The settlement covers both the claim filed by the Walders against the Corporation and Mepco in the Circuit Court of Cook County, Illinois, as well as the litigation filed by the Corporation and Mepco against the Walders in the Ionia County Circuit Court of Michigan.

As permitted under the terms of the Merger Agreement under which the Corporation acquired Mepco, the Corporation will pay the accelerated earn-out payments for the last three years of the performance period ending April 30, 2008. Those payments total approximately $8.93 million, $8.5 million of which was included in accrued expenses and other liabilities of the Corporation at December 31, 2005. Also, under the terms of the Merger Agreement, the Corporation will pay the second year of the earn out for the year ended April 30, 2005, in the amount of $2.7 million. This amount was also included in accrued expenses and other liabilities of the Corporation at December 31, 2005. As a result of the settlement and these payments, no future payments are due under the terms of the Merger Agreement under which the Corporation acquired Mepco.

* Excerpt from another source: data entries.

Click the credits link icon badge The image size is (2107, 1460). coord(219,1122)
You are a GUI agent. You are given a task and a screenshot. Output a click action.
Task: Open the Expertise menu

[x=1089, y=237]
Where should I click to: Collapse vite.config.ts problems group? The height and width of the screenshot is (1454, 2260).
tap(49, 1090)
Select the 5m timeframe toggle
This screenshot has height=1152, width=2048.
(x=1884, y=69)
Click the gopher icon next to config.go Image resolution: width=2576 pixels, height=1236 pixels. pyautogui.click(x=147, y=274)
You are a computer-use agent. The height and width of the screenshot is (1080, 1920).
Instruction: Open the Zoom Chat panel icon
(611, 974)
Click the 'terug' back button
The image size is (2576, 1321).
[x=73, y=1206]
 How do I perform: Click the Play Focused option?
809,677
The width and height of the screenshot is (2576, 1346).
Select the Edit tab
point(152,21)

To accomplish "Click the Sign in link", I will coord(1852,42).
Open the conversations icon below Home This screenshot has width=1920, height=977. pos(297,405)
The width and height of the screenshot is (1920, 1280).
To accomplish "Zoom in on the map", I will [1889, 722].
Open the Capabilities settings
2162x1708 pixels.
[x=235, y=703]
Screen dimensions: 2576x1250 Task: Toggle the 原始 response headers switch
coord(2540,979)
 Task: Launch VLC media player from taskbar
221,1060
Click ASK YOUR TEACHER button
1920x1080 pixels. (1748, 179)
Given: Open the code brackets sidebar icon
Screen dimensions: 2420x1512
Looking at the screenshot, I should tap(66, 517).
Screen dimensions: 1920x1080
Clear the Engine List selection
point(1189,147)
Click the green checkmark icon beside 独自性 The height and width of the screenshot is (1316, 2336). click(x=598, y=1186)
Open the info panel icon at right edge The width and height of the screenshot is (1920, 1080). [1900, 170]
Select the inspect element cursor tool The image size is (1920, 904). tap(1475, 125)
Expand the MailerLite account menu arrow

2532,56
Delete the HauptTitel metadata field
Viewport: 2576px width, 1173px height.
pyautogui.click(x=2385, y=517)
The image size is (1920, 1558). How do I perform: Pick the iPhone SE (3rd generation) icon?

The disclosures set forth in this Current Report are qualified in their entirety by reference to the terms of the Settlement Agreement, a copy of which is attached to this Current Report as Exhibit 99.1 and the provisions of which are incorporated herein by reference.

Item 9.01 Financial Statements and Exhibits

(c) Exhibits

  99.1 Settlement Agreement by and among Independent Bank Corporation, Mepco Insurance Premium Financing, Inc., Mepco Acceptance Corporation, Edward M. Walder, Paul M. Walder, Howard Walder, Edward M. Walder, as Trustee of the Paul M. Walder Trust, and Paul M. Walder, as Trustee of the Edward M. Walder Trust, dated March 16, 2006.




2


SIGNATURE

Pursuant to the requirements of the Securities Exchange Act of 1934, the Registrant has duly caused this report to be signed on its behalf by the undersigned thereunto duly authorized.

Date: March 16, 2006 INDEPENDENT BANK CORPORATION
(Registrant)

By /s/ Robert N. Shuster
   Its Chief Financial Officer


EXHIBIT INDEX

  99.1 Settlement Agreement by and among Independent Bank Corporation, Mepco Insurance Premium Financing, Inc., Mepco Acceptance Corporation, Edward M. Walder, Paul M. Walder, Howard Walder, Edward M. Walder, as Trustee of the Paul M. Walder Trust, and Paul M. Walder, as Trustee of the Edward M. Walder Trust, dated March 16, 2006.